Verificou-se no Magistério, de uns tempos para cá, o desespero dos mais inquietos e conscientes, o afastamento de muita gente capaz, a invasão de muitos que nada têm a ver com o ensino, a revolta de outros, a alienação de muitos, o pouco caso de um bom número.
Há professores do lado dos que passam fome, é bom frisar. Sua desnutrição se processa na fome de alimentos e na fome de saber, posto que, se há falta recursos para as necessidades básicas, que dizer das necessidades de aperfeiçoamento e atualização.
Esqueceu-se – ou se fez esquecer – que de nada adiantam teorias sendo implantadas, ou impostas, sem que a peça-chave do processo, o professor, esteja bem. Ele só estará bem se a escola como um todo mudar, se o investimento em educação sair do discurso de campanha eleitoral para a prática, e se o professor, em lugar de gorjetas, receber um salário digno de sua missão de formar e informar.

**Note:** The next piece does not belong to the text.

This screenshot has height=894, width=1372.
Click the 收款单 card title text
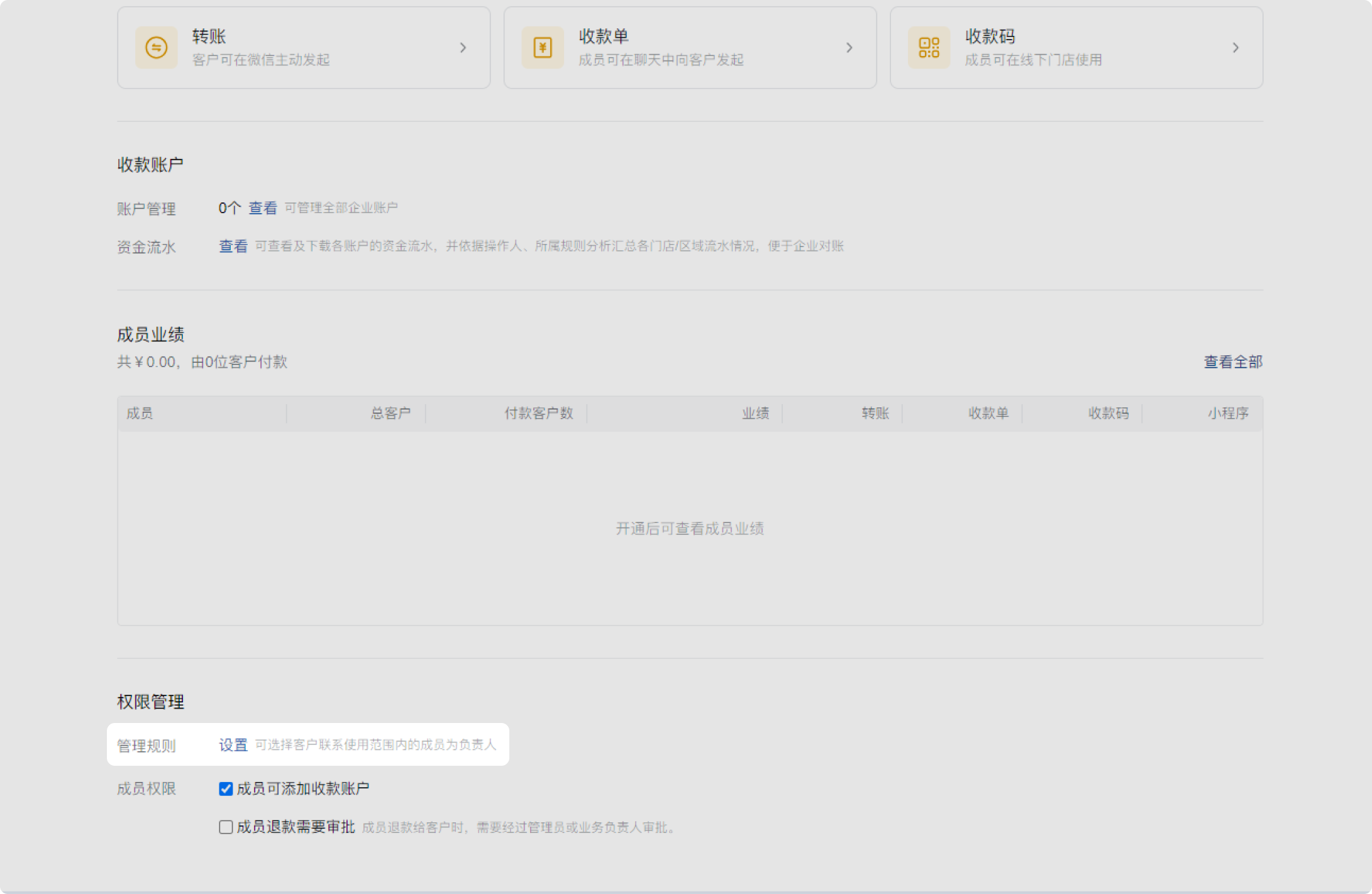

A luta pela escola passa obrigatoriamente pelo professor, mas tem de ser deflagrada e sustentada por toda a sociedade. E ela está, a nosso juízo, diretamente ligada à luta contra a fome, e vice-versa. Não há como desvincular a erradicação do analfabetismo da erradicação da fome. São faces da mesma moeda sem lastro desse país que cabe tornar País.
E que se lembre que ambas as fomes não cessam de existir. Ficam mais seletivas e exigentes no paladar quando experimentam os vários pratos. Por isso assustam aqueles a quem interessa mantê-las, na ausência da alimentação mínima necessária à vida com qualidade, na inanição, que leva à morte, física e mental. Uma vez satisfeita uma delas, a luta pela satisfação da outra é incontrolável, no tão propalado, e nem sempre bem compreendido, exercício da cidadania.